Businesses ‘must automatically enroll their employees’

Perhaps the most far-reaching part of the proposal is a requirement for many businesses to offer a retirement plan for their workers.

But that doesn’t mean everyone will be getting a 401(k). Instead, businesses that have been operating for at least two years and with five or more employees “must automatically enroll their employees in IRAs or other automatic contribution plans or arrangements” if they don’t already offer a plan.

Businesses would be offered a tax credit to offset the administrative costs and those that don’t comply would be penalized with an excise tax.

This sort of mandate is actually already in place in certain states. California, Illinois, Oregon, Colorado currently have programs that require employers to automatically start putting some of their workers’ paychecks into a “statewide IRA” if they’re not covered otherwise. A host of other states have mandatory programs set to come online in the years ahead.

Participating employees are allowed to raise or lower their contribution levels or opt-out of the program entirely, but they would be signed up by default.

Experts say the auto-enrollment is key to getting more people signed up. Census research from before the pandemic found that 79% of American workers work at a company that offers some retirement plan, but just 41% of workers make contributions to a plan.

The hope is that automatic enrollment aspect will change the ratios. Neely’s group estimates that the Democratic plan will open up retirement savings to 35 million more Americans, and that around 30 million Americans will take advantage of the benefit because they have joined automatically.

A second major change in the bill would make changes to the SAVERS credit, an existing tax provision that lets certain lower-income individuals get a tax break when they put money away for retirement. The bill, among other changes, would expand the credit by making it refundable, so even those who don’t owe any federal tax would be eligible for the benefit.

The Biden administration and Congressional Democrats made a similar change earlier this year to the Child Tax Credit which is currently available to all families, regardless of any income tax liability. Democrats are also looking to make the Child Tax Credit permanent in the forthcoming legislation.
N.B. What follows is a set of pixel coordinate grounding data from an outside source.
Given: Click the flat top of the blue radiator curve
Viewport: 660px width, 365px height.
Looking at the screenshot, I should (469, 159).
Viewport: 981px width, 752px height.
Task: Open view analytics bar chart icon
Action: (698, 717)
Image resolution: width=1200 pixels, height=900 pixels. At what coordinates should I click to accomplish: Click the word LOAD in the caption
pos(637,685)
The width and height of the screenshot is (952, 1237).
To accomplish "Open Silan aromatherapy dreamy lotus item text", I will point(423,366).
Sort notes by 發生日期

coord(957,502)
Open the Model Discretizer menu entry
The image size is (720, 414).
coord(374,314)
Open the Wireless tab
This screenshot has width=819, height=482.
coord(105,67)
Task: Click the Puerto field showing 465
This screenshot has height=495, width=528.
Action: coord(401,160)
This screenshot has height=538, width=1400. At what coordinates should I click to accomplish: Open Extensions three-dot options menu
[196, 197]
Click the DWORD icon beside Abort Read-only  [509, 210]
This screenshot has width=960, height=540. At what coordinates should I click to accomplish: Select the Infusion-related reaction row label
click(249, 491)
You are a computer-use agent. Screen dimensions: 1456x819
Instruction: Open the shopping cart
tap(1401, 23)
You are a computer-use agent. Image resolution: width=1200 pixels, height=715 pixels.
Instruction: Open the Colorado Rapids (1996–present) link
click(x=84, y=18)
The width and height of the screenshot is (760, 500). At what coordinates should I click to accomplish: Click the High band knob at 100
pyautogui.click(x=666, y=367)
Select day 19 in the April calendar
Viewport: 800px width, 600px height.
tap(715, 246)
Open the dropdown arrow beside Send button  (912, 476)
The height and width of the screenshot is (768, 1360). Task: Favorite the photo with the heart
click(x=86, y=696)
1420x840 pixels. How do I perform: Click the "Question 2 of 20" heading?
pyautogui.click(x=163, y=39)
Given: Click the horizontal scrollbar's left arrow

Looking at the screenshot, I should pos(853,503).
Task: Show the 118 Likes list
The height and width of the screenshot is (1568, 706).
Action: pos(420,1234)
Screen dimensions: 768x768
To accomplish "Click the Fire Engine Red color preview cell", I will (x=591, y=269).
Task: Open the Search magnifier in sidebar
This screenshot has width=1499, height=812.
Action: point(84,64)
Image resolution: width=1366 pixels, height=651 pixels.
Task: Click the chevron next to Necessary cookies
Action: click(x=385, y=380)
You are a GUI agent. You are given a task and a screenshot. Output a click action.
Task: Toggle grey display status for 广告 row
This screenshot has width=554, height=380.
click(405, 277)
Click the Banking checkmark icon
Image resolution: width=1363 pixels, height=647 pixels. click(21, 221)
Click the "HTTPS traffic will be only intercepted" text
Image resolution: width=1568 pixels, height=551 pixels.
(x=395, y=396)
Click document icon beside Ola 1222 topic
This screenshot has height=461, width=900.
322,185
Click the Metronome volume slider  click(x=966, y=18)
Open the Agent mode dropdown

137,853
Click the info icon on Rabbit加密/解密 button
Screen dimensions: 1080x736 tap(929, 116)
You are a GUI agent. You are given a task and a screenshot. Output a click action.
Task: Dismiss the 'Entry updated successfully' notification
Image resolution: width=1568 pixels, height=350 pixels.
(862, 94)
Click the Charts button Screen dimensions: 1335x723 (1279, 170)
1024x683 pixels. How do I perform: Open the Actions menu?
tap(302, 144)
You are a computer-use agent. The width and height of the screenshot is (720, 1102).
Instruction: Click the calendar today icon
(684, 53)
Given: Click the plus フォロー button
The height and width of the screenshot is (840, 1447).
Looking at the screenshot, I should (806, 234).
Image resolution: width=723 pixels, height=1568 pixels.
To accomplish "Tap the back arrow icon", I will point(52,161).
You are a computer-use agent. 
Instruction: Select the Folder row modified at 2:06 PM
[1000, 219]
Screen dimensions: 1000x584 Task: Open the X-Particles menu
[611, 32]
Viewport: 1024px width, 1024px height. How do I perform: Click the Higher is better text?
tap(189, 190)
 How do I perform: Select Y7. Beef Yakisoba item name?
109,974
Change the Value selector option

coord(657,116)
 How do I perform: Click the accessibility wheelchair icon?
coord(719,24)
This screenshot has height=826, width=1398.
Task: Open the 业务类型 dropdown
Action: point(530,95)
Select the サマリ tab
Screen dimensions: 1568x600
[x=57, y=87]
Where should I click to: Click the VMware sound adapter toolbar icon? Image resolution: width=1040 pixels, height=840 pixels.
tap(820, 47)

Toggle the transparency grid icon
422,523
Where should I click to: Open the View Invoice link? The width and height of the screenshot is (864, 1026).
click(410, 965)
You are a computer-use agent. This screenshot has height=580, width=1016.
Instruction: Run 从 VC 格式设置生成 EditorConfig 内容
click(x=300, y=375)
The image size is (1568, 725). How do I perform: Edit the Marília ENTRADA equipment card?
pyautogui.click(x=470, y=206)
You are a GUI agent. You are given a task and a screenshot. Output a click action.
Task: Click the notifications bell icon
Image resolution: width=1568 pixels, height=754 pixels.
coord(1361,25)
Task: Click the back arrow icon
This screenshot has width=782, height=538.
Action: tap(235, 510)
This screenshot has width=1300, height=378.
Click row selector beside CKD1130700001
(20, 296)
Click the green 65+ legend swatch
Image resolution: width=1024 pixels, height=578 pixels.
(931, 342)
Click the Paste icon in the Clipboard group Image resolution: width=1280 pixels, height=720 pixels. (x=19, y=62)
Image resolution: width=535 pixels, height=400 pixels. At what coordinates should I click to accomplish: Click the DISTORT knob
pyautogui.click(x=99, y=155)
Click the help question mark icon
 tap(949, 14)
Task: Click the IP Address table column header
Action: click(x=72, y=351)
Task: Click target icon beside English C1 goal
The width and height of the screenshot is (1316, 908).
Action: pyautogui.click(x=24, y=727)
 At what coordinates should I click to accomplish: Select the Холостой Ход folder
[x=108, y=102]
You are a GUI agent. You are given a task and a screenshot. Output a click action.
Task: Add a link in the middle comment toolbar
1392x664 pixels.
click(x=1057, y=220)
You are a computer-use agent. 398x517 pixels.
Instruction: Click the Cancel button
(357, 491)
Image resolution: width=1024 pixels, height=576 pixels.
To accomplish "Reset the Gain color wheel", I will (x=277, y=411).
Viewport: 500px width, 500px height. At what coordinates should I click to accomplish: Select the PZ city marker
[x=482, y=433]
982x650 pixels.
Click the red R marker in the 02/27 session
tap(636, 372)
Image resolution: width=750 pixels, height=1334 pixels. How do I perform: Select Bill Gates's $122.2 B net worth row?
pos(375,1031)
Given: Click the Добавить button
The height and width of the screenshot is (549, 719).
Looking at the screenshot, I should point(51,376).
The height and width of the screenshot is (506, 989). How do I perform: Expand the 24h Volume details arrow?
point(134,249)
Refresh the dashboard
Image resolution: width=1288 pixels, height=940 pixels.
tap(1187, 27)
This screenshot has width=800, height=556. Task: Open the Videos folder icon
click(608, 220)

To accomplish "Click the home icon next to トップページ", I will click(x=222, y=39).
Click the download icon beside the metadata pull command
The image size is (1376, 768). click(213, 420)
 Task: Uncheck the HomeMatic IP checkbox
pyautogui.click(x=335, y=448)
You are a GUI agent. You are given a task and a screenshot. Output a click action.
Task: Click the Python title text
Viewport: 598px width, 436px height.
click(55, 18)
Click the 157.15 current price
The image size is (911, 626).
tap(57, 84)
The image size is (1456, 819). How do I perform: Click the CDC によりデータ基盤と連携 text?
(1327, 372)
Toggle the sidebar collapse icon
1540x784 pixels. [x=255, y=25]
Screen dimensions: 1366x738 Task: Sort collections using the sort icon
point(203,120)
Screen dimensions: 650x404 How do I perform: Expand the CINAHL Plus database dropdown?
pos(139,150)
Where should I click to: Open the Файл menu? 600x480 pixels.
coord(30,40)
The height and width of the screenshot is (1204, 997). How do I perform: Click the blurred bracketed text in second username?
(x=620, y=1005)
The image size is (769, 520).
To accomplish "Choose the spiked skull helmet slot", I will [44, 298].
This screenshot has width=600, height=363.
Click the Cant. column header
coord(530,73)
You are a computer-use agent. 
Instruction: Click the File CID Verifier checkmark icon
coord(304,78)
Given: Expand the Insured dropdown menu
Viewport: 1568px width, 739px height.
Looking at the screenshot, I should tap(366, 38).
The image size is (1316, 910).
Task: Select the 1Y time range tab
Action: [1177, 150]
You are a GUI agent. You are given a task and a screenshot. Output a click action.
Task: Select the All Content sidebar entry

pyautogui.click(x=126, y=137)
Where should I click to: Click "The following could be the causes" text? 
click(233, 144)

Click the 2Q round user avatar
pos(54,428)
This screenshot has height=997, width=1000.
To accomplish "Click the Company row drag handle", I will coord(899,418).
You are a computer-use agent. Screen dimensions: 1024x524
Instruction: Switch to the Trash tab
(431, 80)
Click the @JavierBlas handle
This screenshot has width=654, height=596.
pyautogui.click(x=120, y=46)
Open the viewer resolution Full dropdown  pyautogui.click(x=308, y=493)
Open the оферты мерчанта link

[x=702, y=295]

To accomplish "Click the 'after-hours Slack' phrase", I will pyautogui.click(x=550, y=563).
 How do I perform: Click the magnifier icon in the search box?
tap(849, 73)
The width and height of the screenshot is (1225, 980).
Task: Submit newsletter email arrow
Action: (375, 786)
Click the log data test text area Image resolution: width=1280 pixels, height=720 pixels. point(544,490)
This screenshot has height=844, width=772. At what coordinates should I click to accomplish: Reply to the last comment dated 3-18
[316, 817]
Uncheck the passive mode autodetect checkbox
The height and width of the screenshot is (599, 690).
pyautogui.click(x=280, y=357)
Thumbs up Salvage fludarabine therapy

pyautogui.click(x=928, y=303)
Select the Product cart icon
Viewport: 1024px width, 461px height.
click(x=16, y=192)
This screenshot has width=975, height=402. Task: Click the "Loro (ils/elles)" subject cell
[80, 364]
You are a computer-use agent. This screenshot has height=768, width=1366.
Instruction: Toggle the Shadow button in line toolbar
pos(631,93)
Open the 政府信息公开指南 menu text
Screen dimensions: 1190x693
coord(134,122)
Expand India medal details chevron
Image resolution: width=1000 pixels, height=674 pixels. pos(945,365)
The legislation also has a range of smaller changes to the retirement system, including new tax credits to help small businesses set up their own IRA or Simplified Employee Pension (SEP) plans for their employees. Another change would make it possible to send all or some of your tax refund directly to your retirement account.

In total, the expanded Savers Credit is projected to cost $23 billion, if enacted. The provisions for automatic retirement contributions would cost an additional $24 billion in coming years.

Other changes, released in the committee’s tax plan, are designed to bring in additional revenue. One proposal would add a contribution limit for the retirement plans of high-income earners with account balances over $10 million. Another proposal would institute an increase in minimum required distributions for high-income earners with similarly large retirement account balances.

Other rules changes are also proposed including one to limit the options for a so-called “back-door” Roth IRA.

The political reaction

The key Democrat behind the proposal, House Ways and Means committee Chairman Richard Neal (D., Mass.), has touted the proposal: “Automatic IRAs would particularly benefit Hispanic, Asian, and Black populations in the United States, as they are less likely to have access to work-sponsored retirement plans.”

A recent letter from the American Retirement Association, a professional organization of retirement industry businesses, estimates that the provisions could add $7 trillion to American savings accounts and more than 62 million new retirement savers in the coming decade.

Republicans, led by House Ranking Member Kevin Brady (R., Texas), says he is “profoundly disappointed” by the bill and that “Main Street now faces an onerous new mandate from Washington, and a tax penalty if you don’t comply.”

In recent months, the committee had advanced another retirement bill known as SECURE Act 2.0 on a bipartisan basis – championed by both Neal and Brady – and sent it to the full House of Representatives where it appears to have stalled for now.